My plant genome was estimated to have ~ 1.5% heterozygosity and 0.85G in size by genomescope
In our experiments with human, plants and animals, genomescope always gives smaller genome size. For example, genomescope thinks the haploid genome size of human is about 2.7Gb, while the real size is 3.1Gb.
0.2G differences in the genome assembly seemed a lot to me
The total size of hifiasm assembly (primary contigs + alternative contigs) is 1.2 times larger than that of IPA. It is hard for an assembler to generate such large additional wrong contigs. In most cases, larger assembly is better than a smaller one (maybe I'm wrong).
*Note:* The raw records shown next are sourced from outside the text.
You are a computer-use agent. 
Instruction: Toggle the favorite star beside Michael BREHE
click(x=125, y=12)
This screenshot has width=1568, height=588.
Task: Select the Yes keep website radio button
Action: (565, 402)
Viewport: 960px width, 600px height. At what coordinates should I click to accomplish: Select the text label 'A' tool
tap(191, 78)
Probably you can check what are these extra regions. If they are segdups/repeats, I guess it should be right. You can also assemble with HiCanu and use its assembly for double checking.
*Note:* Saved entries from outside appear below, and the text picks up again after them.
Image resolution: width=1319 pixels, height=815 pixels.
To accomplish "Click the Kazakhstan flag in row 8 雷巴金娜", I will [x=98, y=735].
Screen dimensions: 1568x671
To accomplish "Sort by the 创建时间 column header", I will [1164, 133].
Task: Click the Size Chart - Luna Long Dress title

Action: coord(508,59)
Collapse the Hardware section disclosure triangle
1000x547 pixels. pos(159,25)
Both assemblies have similar BUSCO stats
For HiFi assemblies, BUSCO is underpower. It is hard to evaluate the resolution of segdups/repeats.
0.2G differences in the genome assembly seemed a lot to me.. But the hifiasm assembly has 2% more single copy x duplicated genes
As Heng said, another reason for higher duplicated genes is that current hifiasm may not be able to do sufficient purging, so that p_ctg is a little bit larger. I just realized why hifiasm cannot do enough purging and hopefully it could be fixed in the next version.
Thank you for the suggestions! The output size from HiCanu is much closer to the hifiasm assembly. I will also look forward to the update!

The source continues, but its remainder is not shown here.